▶ What this exercise asks:
[1] Repeat the part of the pulsatile tinnitus text that runs from "For some patients, the" down to "your daily life.".
[2] Summarize the pulsatile tinnitus text in two sentences.

▶ Exercise passage:

----

If you think you have pulsatile tinnitus, you should undergo a thorough medical evaluation including hearing tests and having the doctor examine your ears. Your doctor will also examine your eyes and look at your jaw to check for increased pressure in the brain. They will also check the blood vessels in your head, neck, and ear canal. Your medical team may also want to take images or do other tests to diagnosis pulsatile tinnitus including:
- Blood Tests
- CT Scan
- Brainstem Auditory Evoked Response (BAER)
For some patients, the cause of pulsatile tinnitus may remain unknown, but it is important to rule out all of the serious possibilities.
Can Pulsatile Tinnitus Cause Complications?
While pulsatile tinnitus can be the sign of a more serious underlying condition, it also comes with its own complications. The first complication is a lack of sleep because sleeplessness can cause numerous other issues. On top of the lack of sleep, pulsatile tinnitus can be annoying enough to cause a lack of concentration in everyday life, hearing loss, and difficulty not thinking about the muffled thumping sound that can seem ever-present. While the direct complications of pulsatile tinnitus may not be life-threatening, they can really upset your daily life.
How Can I Stop The Pulsing Sound In My Ear?
To stop the pulsing sound, you will have to get to the root of the issue. You can find a discussion at the end of this article about what to do if there is no underlying cause to the tinnitus. The three most common ways to stop the pulsing sound are:
- Medication. Sometimes, a simple prescription can treat the underlying cause of pulsatile tinnitus. The most common causes that can be cured with medicine include hyperthyroidism, anemia, elevated intracranial hypertension, or high blood pressure.

----

Dataset entries
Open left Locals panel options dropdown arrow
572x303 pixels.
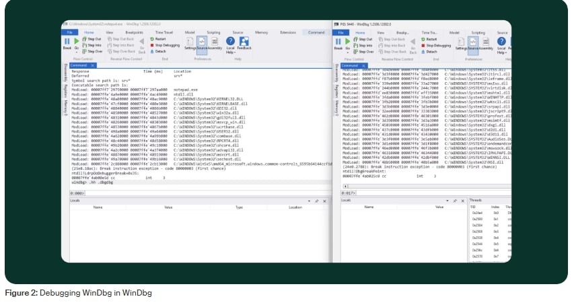click(309, 201)
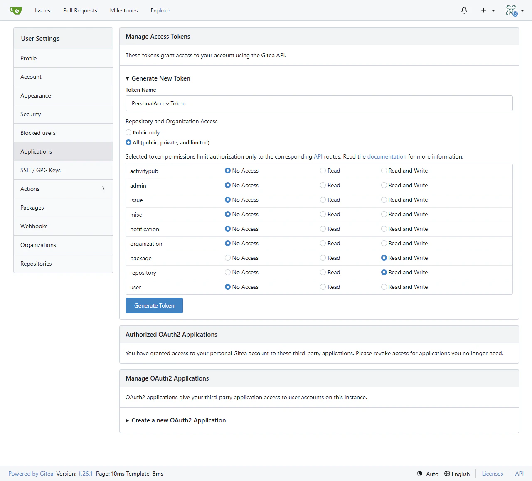Open the English language dropdown

tap(457, 474)
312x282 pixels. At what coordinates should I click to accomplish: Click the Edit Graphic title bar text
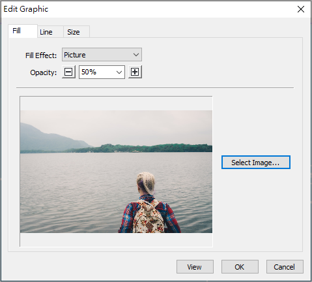coord(26,9)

----

▶ Solutions by task:
[1]
For some patients, the cause of pulsatile tinnitus may remain unknown, but it is important to rule out all of the serious possibilities.
Can Pulsatile Tinnitus Cause Complications?
While pulsatile tinnitus can be the sign of a more serious underlying condition, it also comes with its own complications. The first complication is a lack of sleep because sleeplessness can cause numerous other issues. On top of the lack of sleep, pulsatile tinnitus can be annoying enough to cause a lack of concentration in everyday life, hearing loss, and difficulty not thinking about the muffled thumping sound that can seem ever-present. While the direct complications of pulsatile tinnitus may not be life-threatening, they can really upset your daily life.

[2] Diagnosing pulsatile tinnitus involves a thorough evaluation of the ears, eyes, jaw, and blood vessels, and it may include blood tests, a CT scan, or BAER. The condition can cause lack of sleep, poor concentration, and hearing loss, and stopping the pulsing sound requires treating its root cause, sometimes with medication.